■ REQUIRED ACTION
Give the data below again exactly as it stands. Omit the pictures.

----- DATA SHOWN -----

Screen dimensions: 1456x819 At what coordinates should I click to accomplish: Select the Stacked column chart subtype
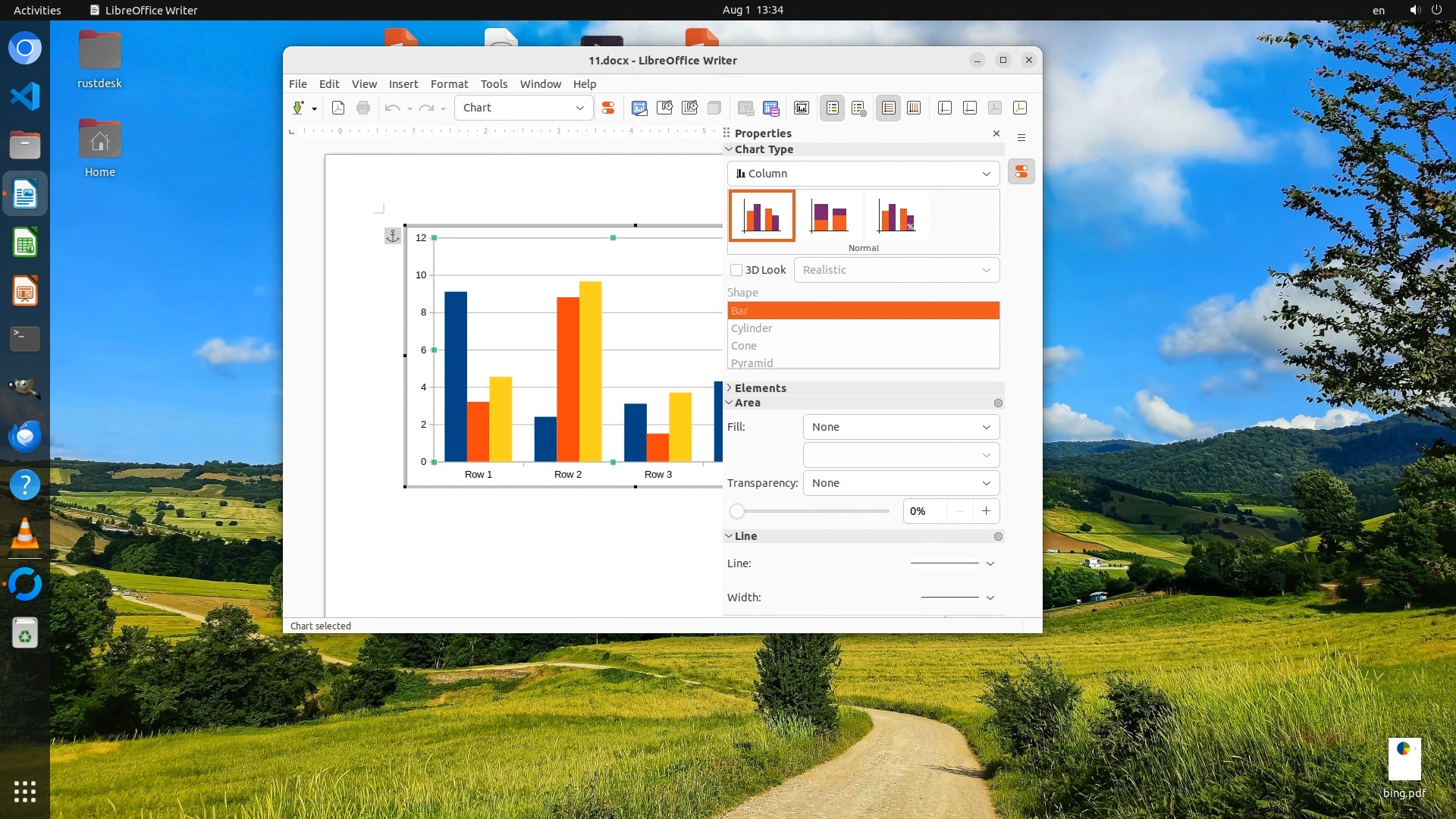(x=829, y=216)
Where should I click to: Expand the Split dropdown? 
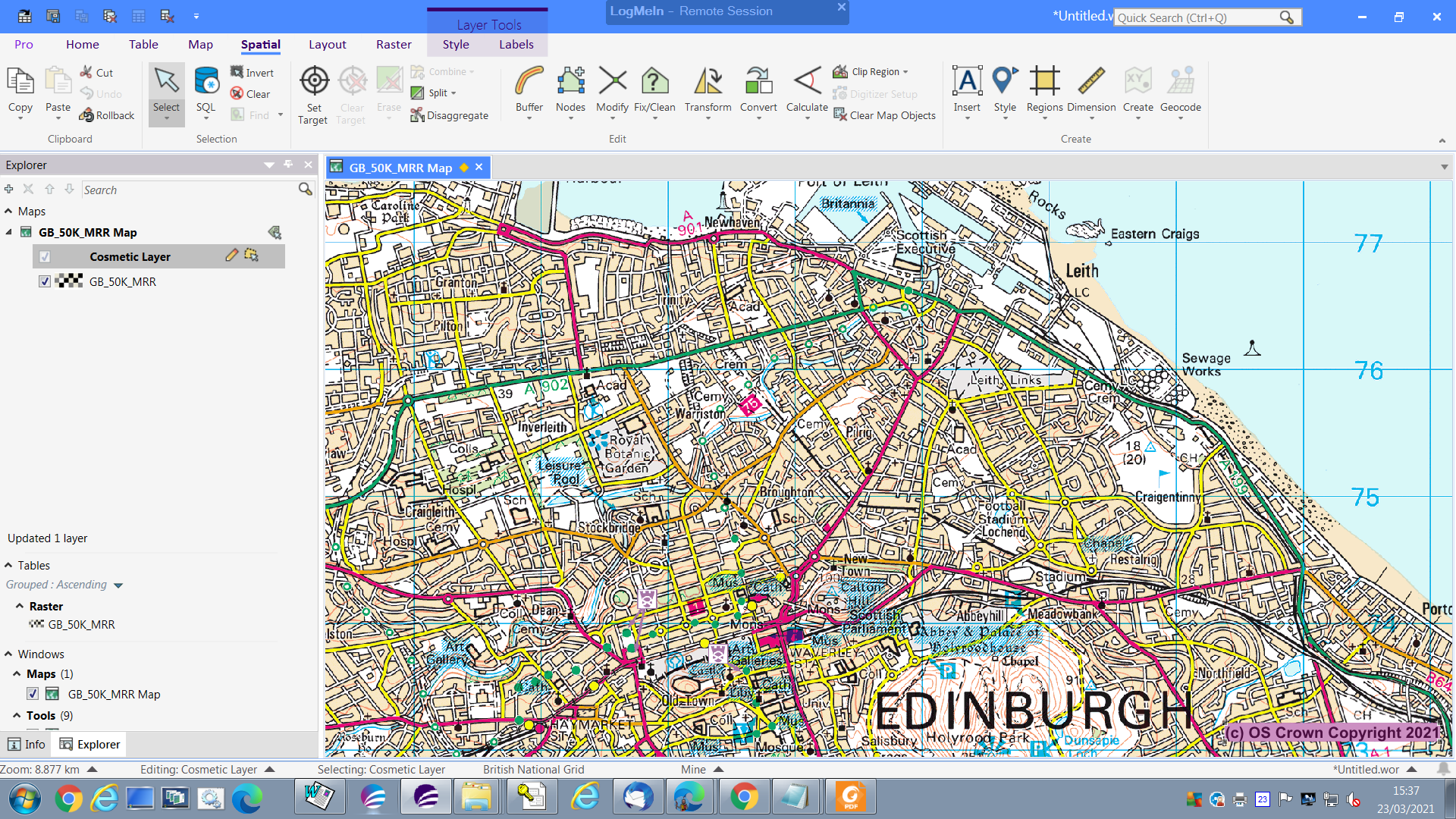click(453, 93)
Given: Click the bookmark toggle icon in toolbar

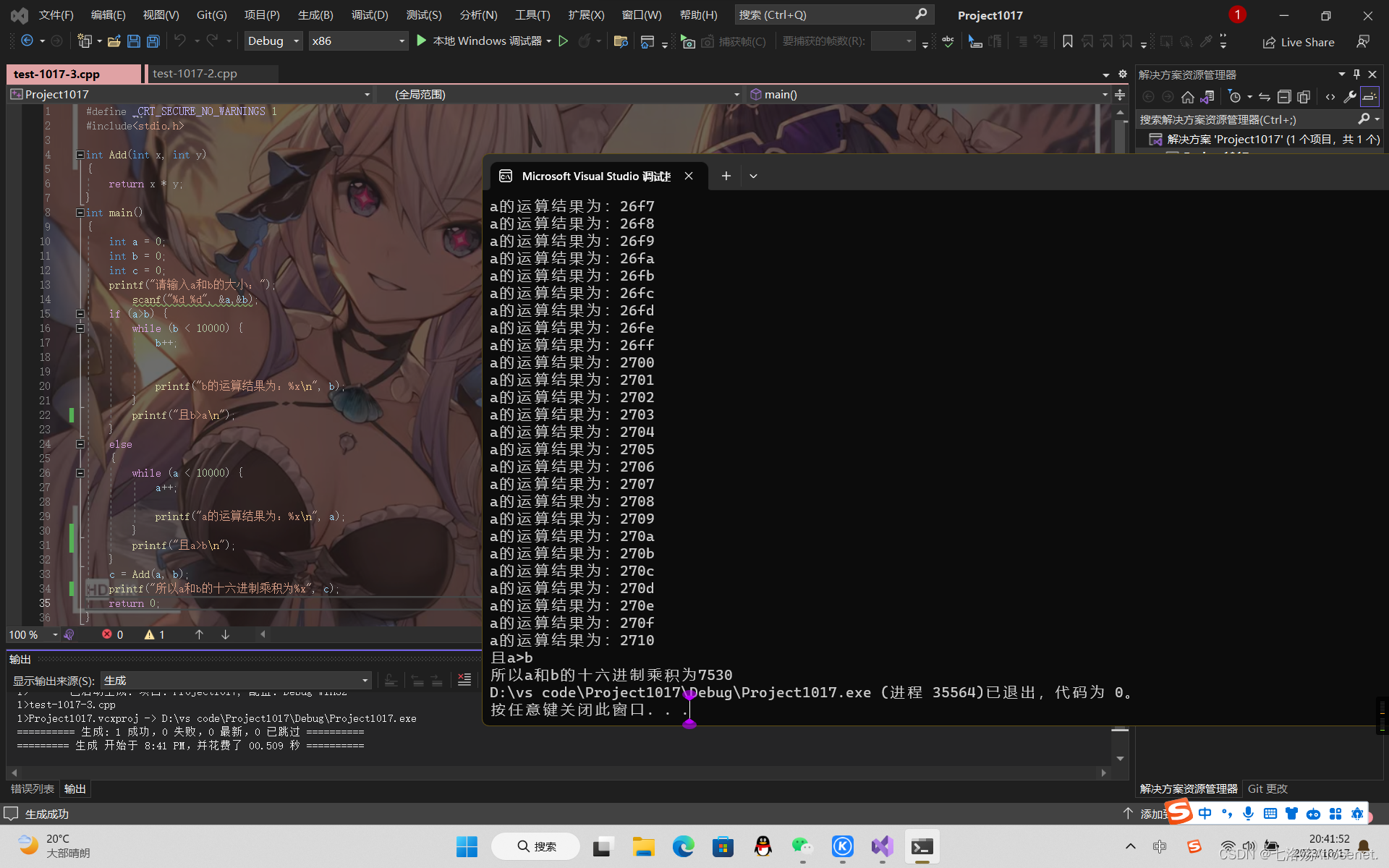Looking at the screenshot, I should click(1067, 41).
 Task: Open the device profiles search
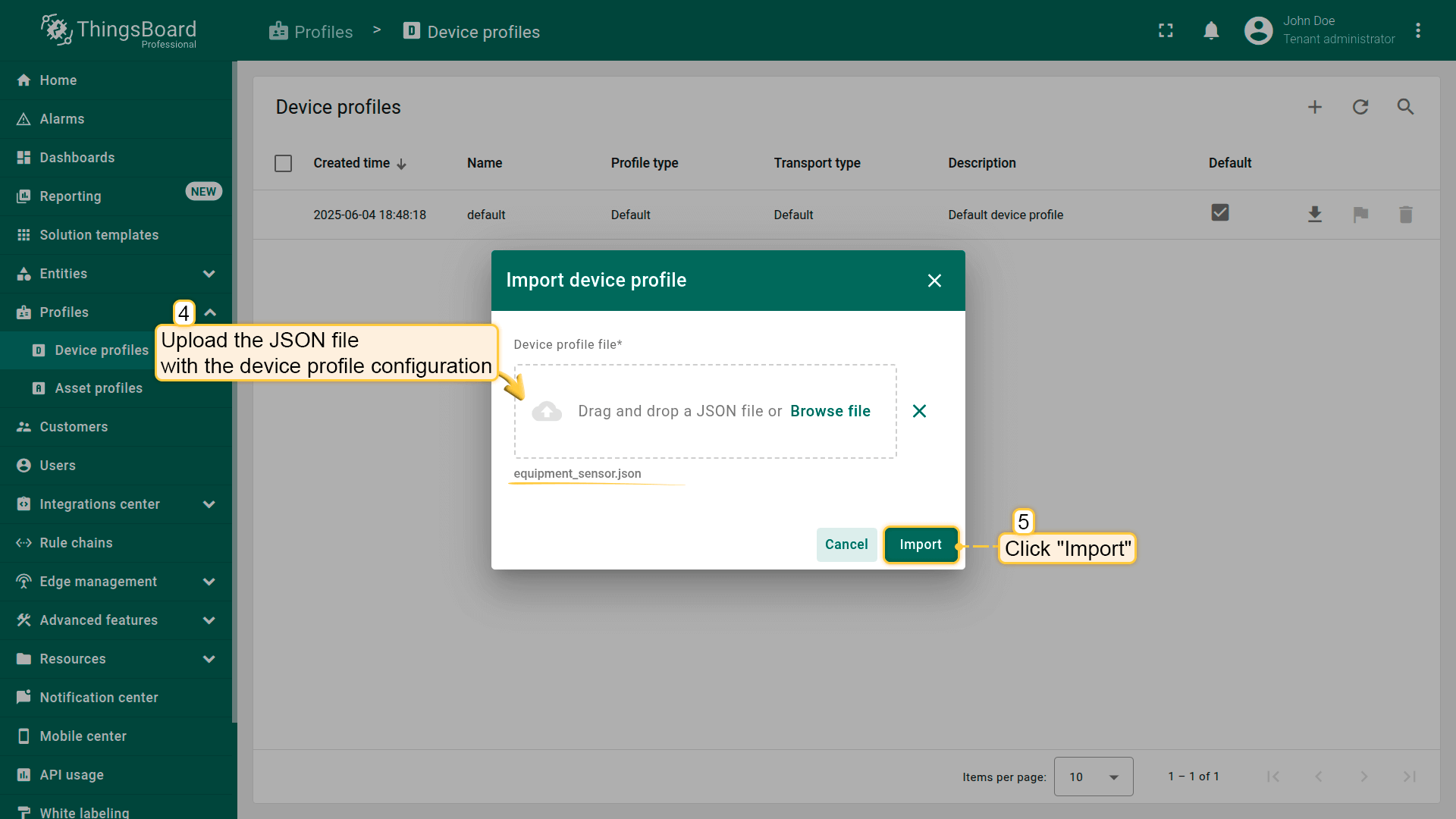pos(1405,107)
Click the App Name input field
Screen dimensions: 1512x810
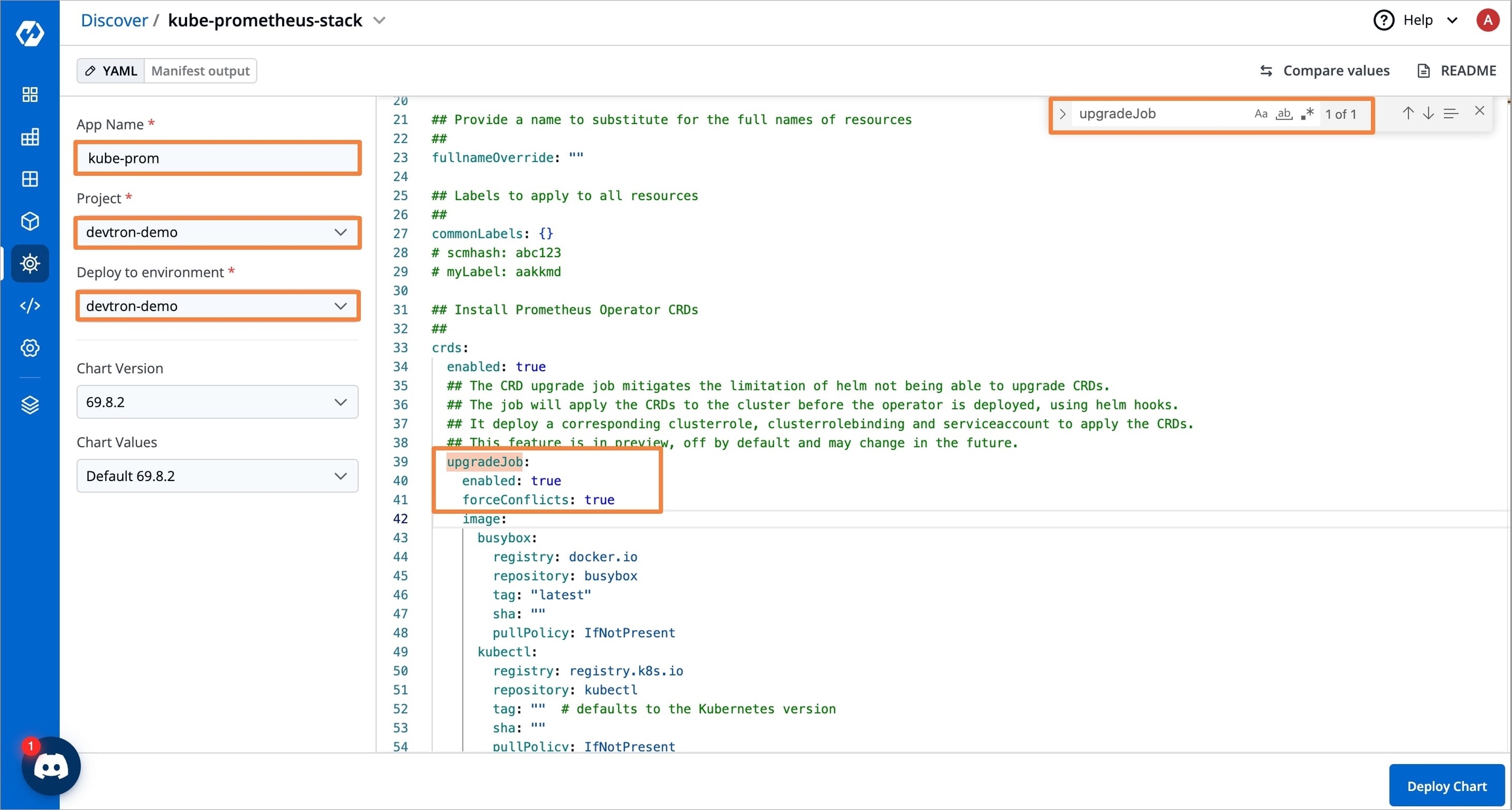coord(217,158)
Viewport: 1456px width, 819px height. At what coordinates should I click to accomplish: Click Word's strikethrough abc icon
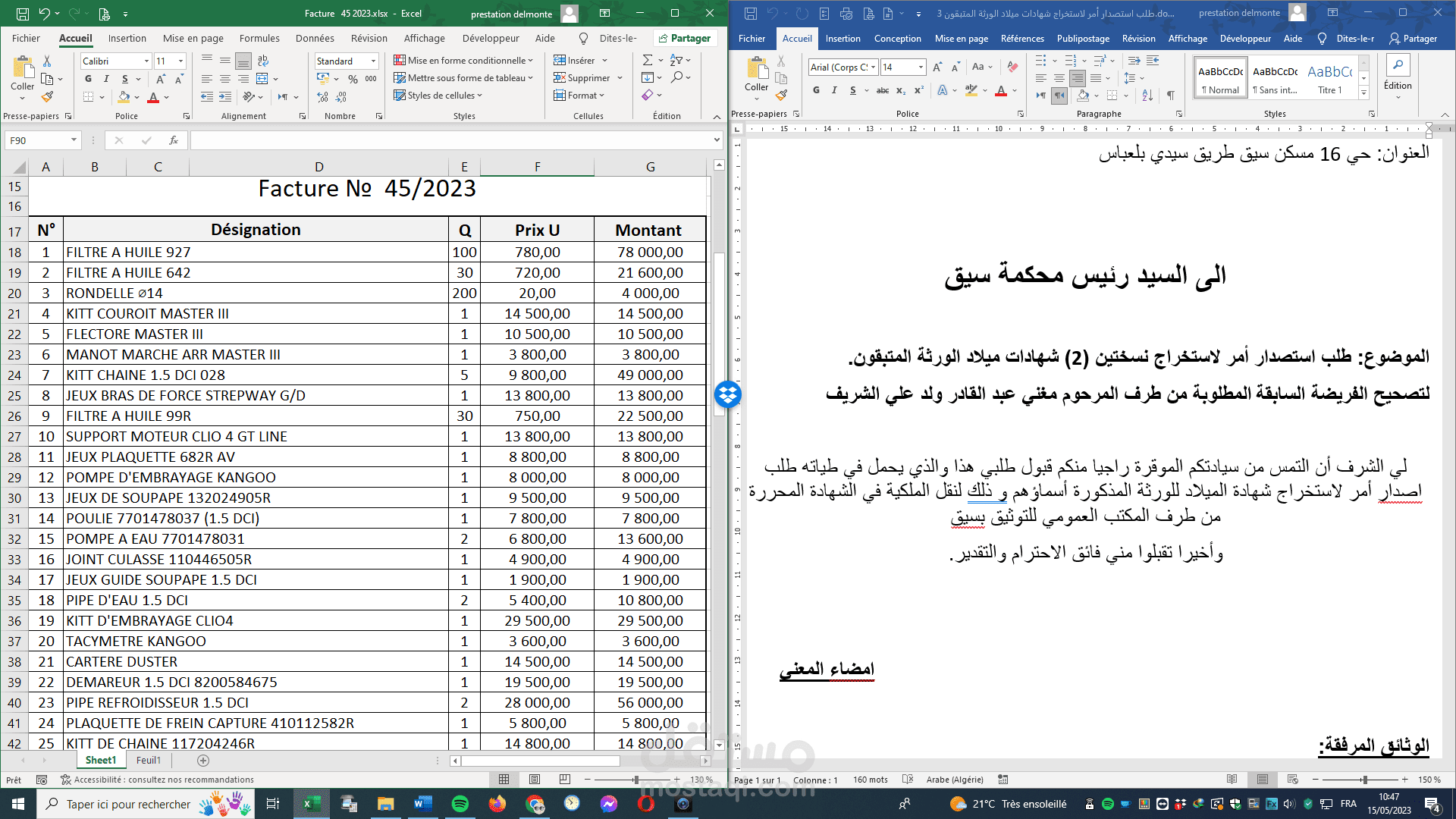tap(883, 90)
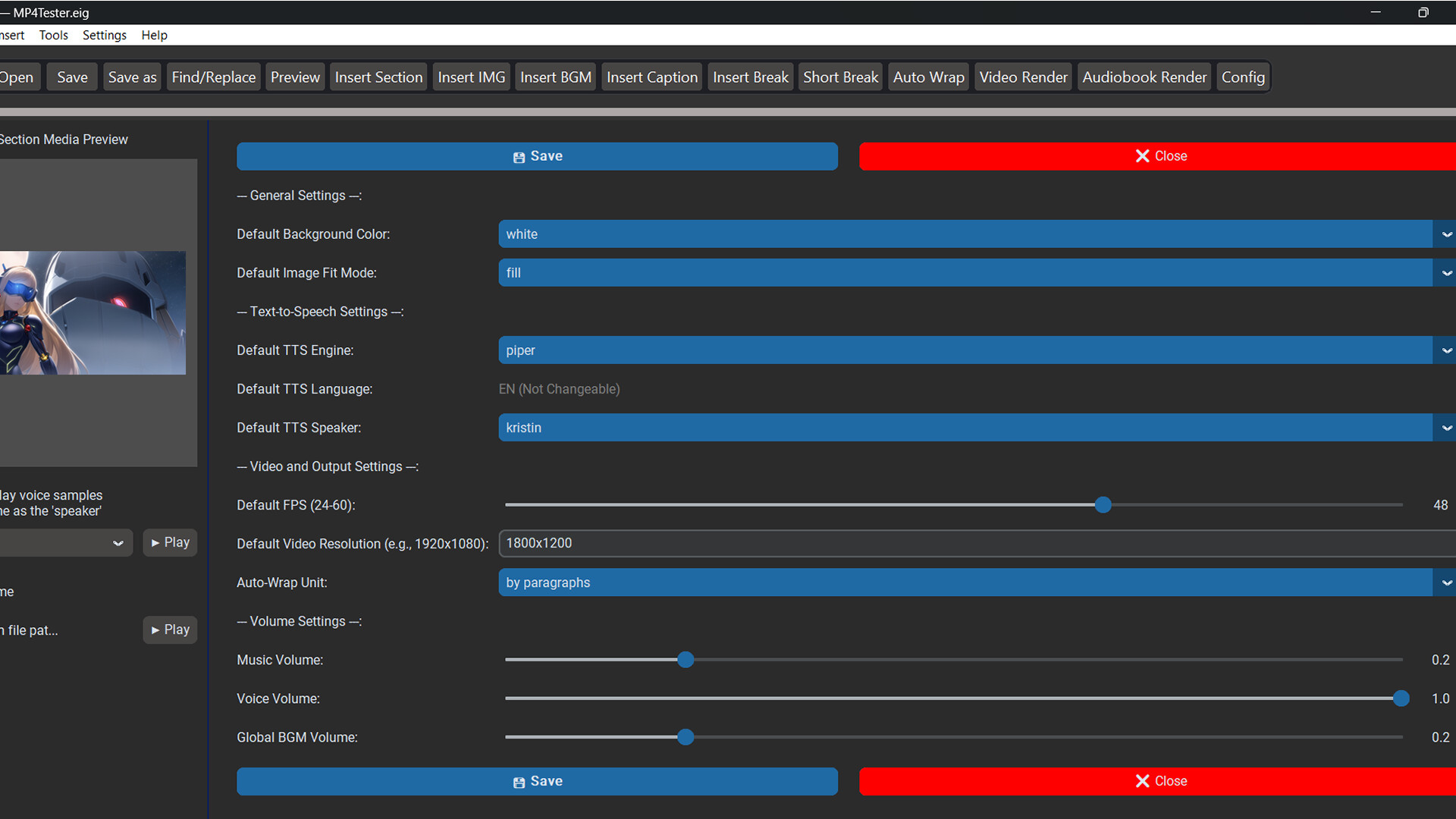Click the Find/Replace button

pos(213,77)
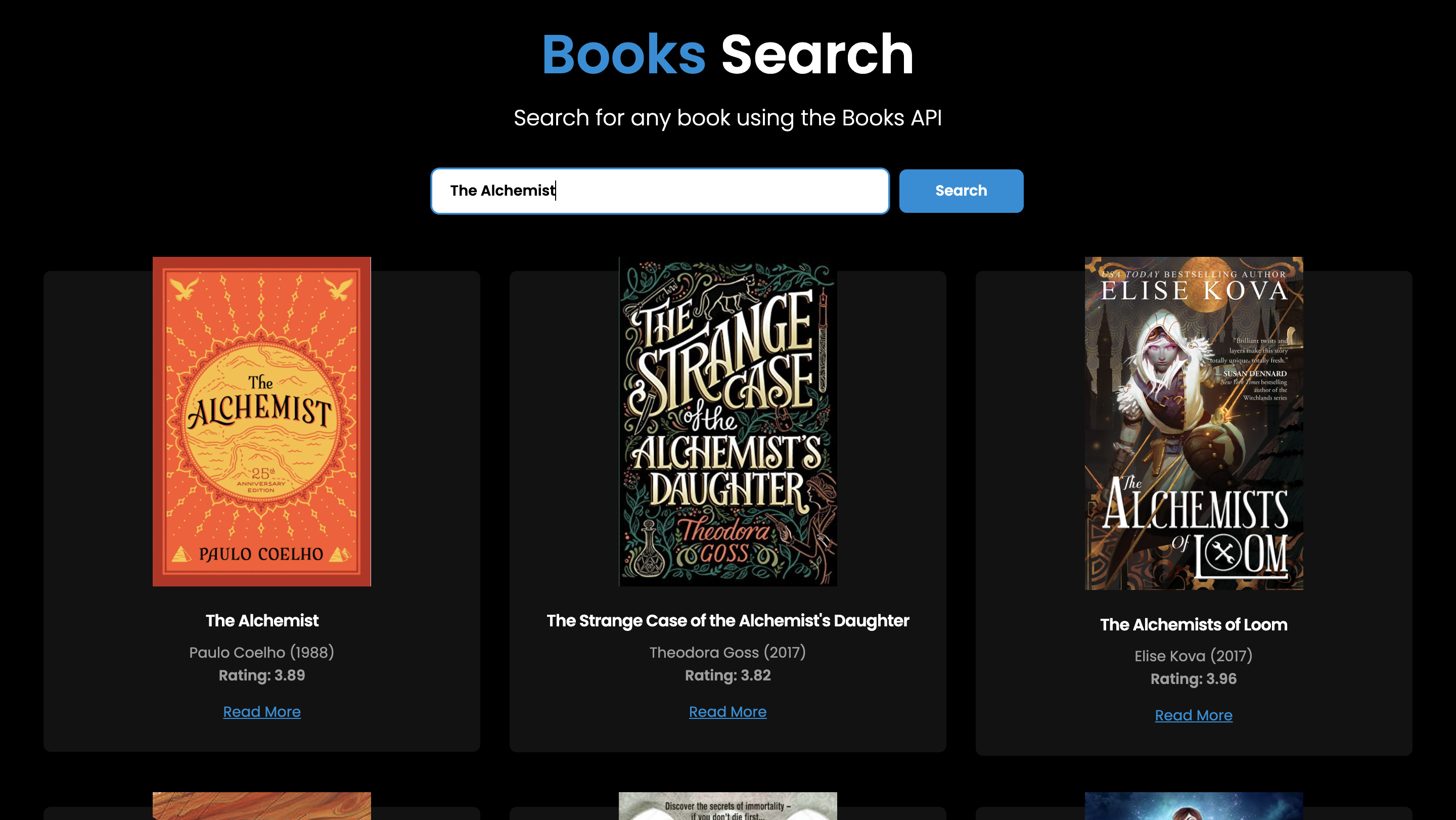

-----

■ TASK SOLUTION
Screen dimensions: 1456x819 At what coordinates should I click to accomplish: Select the Stacked column chart subtype
(x=829, y=216)
Where should I click to: Expand the Split dropdown? 
click(453, 93)
Given: Click the bookmark toggle icon in toolbar

Looking at the screenshot, I should click(1067, 41).
 Task: Open the device profiles search
pos(1405,107)
Click the App Name input field
Screen dimensions: 1512x810
coord(217,158)
Viewport: 1456px width, 819px height. At what coordinates should I click to accomplish: Click Word's strikethrough abc icon
tap(883, 90)
Click the Find/Replace button

pos(213,77)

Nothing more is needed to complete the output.